Cousin Wants To Get Married In My Church….

posted 3 years ago in Family
Post # 2
Member
54 posts
Worker bee
  • Wedding: July 2015

brendaray2009:  I think you are being very kind to listen to your cousin.  Obviously the church is very important to you.  I think the real issue here might be that you feel your cousin is disrespecting a church you have quite a lot of respect for.  Honestly, if I were you I would probably just stop trying to help her.  She knows there is a fee if she doesn’t want to rejoin, she also knows what is required if she does want to rejoin.  Just because you got married there doesn’t mean you are in charge of the church!  Plus everyone has to plan their own wedding.  Kindly tell her you can’t help her and it’s up to her to maek the decision about what she wants to do and make an appointment with the church.  If you feel you can be honest with her, share how important the church is to you and that the conversation is making you feel uncomfortable.  

Post # 3
Member
357 posts
Helper bee

brendaray2009:  at the end she can’t have it both ways. She either has to rejoin or pay the fee. You know your church will put their foot down. So I say just trust your church will do the right thing.

Post # 4
Member
576 posts
Busy bee
  • Wedding: May 2015

I would just change the subject when she brings it up. It’s her problem, not yours.

Post # 5
Member
42472 posts
Honey Beekeeper
  • Wedding: November 1999

I would just back off and let her deal with the church.

Post # 6
Member
8706 posts
Bumble Beekeeper
  • Wedding: December 2012

Tell her that she can either rejoin, or pay. I get you have a lot of respect for this church but this really isn’t your problem, it’s hers. If she wants to complain about the issue, just restate the facts: Join, or pay. There are no other options if she wants to get married in that church.

Post # 8
Member
671 posts
Busy bee
  • Wedding: March 2013

I understand wanting to protect your church and its members but I don’t get why you’re so upset and it seems like you jist don’t want her married there, maybe hecause its where you will be married?

Either way though you should be encouraging non members to want to join the church, not getting upset. She knows there will be a fee. I would just take comforr in knowing she feels having her wedding in a church is impprtant to her.If you are of a Christian denomination I urge you to consider the teachings of Jesus, drawing people to the church not pushing thrm away.
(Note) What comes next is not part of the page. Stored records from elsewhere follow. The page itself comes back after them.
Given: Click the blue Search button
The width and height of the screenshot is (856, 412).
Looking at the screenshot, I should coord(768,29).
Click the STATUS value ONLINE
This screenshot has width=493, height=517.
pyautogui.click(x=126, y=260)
Jesus met the people where they were, he didn’t wait until they were good enough or met certain standards.

Basically all I’m saying is maybe look at the bright side… there is a woman who does not attend church but is being drawn to it for her wedding, this may just be the door that brings her to the faith. Excluding one from a church or saying they should be married at a court house because they are not members only pushes them away. Let her pay the fee and be married in peace

Post # 9
Member
7279 posts
Busy Beekeeper
  • Wedding: November 1999

Just dont get involved. Refer to pastor and end it. Her using the church is just silly, let it go. If she pays the fee who cares. Stop letting her come to you with it. It’s very simple. I’m with PP why this is upseting you so much makes zero sense to me.

Post # 10
Member
7197 posts
Busy Beekeeper
  • Wedding: November 1999

brendaray2009:  Why is this even your problem? I suggest you stay out of it completely, let her and the church pastor sort it out. If she complains to you, give her the church’s phone number.

Post # 11
Member
8025 posts
Bumble Beekeeper
  • Wedding: September 2015

I dont get why youre frustrated about something thats not. your. problem.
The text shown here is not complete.